Cézanne had two separate series of paintings named The Card Players. The earlier of these two series depicts three men sitting around a table playing cards. There is a man leaning against the wall behind them, casting a small shadow. There is a curtain on the right of the painting that is a dark yellow. There are pipes on the wall and on the table, linking the themes of cards and pipes, which matters, because there is another painting called The Smoker, that is a part of the group of paintings painted during this time period.

Cézanne was a notable perfectionist, so he never liked his paintings too much. Maybe that is why he kept making new ones. Strangely, though, they did not necessarily get better with revision. For example, the second painting in this series, on display at the exhibition, is often said to be worse than the first painting. I might agree with this, because in the first rendition, the space is more intimate and the people are more alive. It’s prettier.

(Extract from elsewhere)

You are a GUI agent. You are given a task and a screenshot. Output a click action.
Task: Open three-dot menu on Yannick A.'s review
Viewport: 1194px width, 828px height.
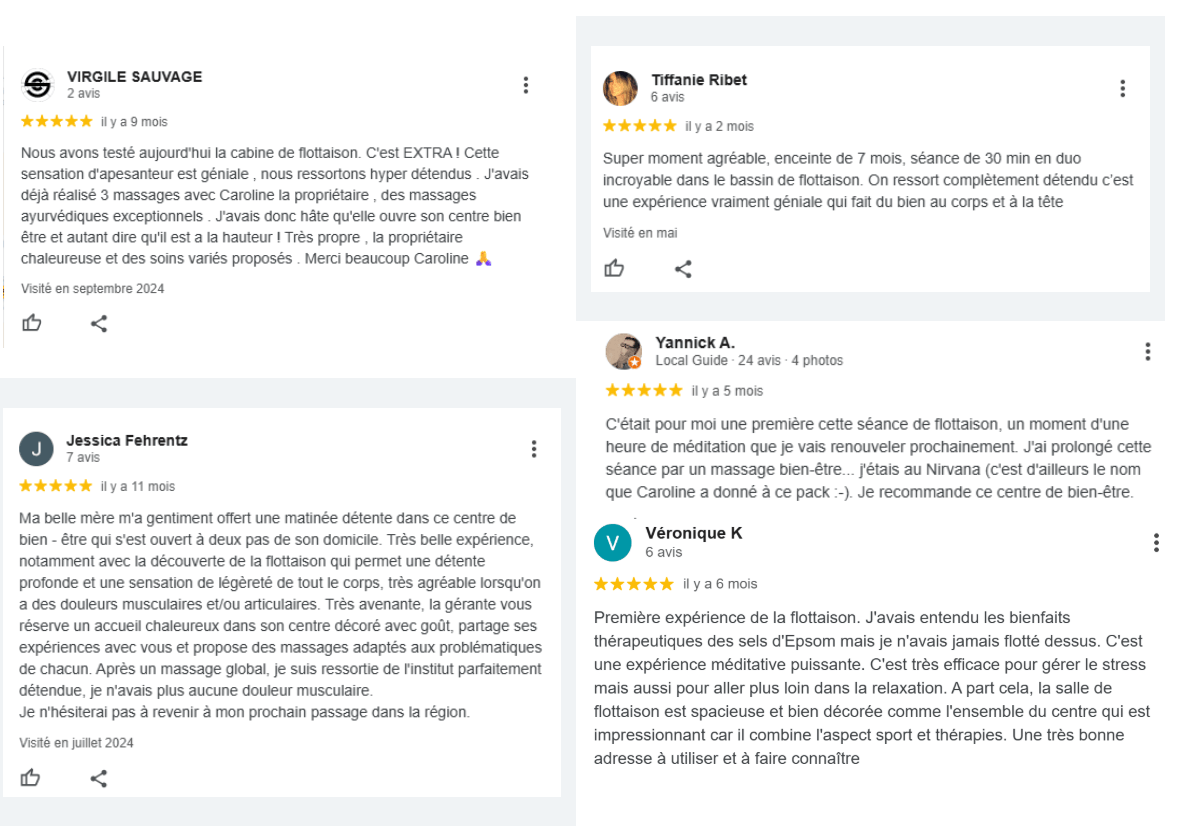(x=1148, y=351)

In the first rendition, the painting is treated like an image out of life, not like a painting. There are small differences that support this. For example, in the first version, a man’s cape ends outside the frame, a vase is cut off by the top of the painting and most importantly, we can only see the bottom of a picture frame at the top of the painting. This suggests a life outside the painting. When things are cut off they seem natural. Does the picture frame, which is itself cut off by the frame of this painting, comment on the objects running outside the frame? Maybe. In the other versions it is not there, and the painting is confined. The cape turns in before reaching the limits of the painting.

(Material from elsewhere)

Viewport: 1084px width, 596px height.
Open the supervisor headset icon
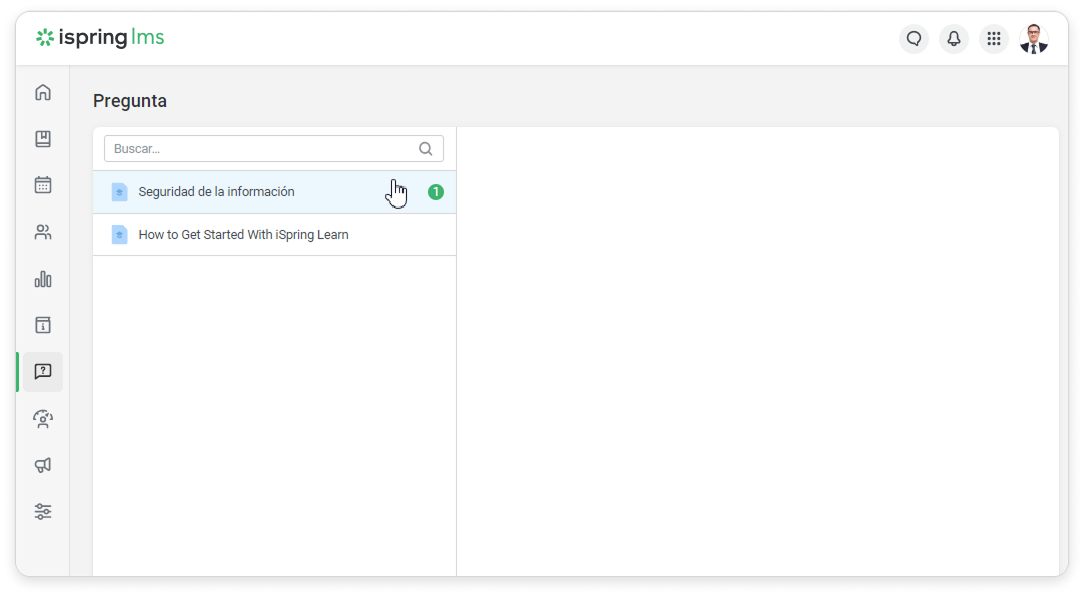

Cézanne is greatest in his use of color. I loved it; he’s a master. He knows just where to put it, and that is what really makes an artist the best. Knowing what to put where and when. He is innovative too. The canvas becomes a color, which is fine thinking on his part.  In the first rendition of The Card Players, the canvas comes through several parts of the long blue cape, creating a strong, natural image and sense of light. His patchy application of color creates minor variations of color, even on regular surfaces. The wall in the painting is bluish, but shows splotches of pink and dashes of white.

This is equally true of the other series of paintings named “The Card Players.” There are three of these, and the first two were on exhibit. Once again, there was a scaled black and white reproduction of this painting. The first edition is much rougher. Like the other painting of the same name, the players are absorbed in their game. The blurry composition makes them blend in to their environment. It’s an intimate image. In later versions the image becomes sharper and colors change, in the case of a coat, from brown to blue.

The exhibition makes one point very well: to revise is not to change an old work but to create a new one. This not only applies to separate paintings in these series, all with their own merits, but to this group of paintings as a whole. Because the exhibition also showed older drawings, etchings and paintings, all having to do with playing cards, each piece approached card play in its own way. Some showed cards as a game of chance. Others used cards to illustrate rural simplicity and goodness. And still others used cards to create an image of celebration and vulgarity. Did Cézanne put these things in his paintings? Not so much. To re-emphasize, his paintings celebrate life and existence, and are lovely in their own right, which is what he cared about — making pretty art and that’s that.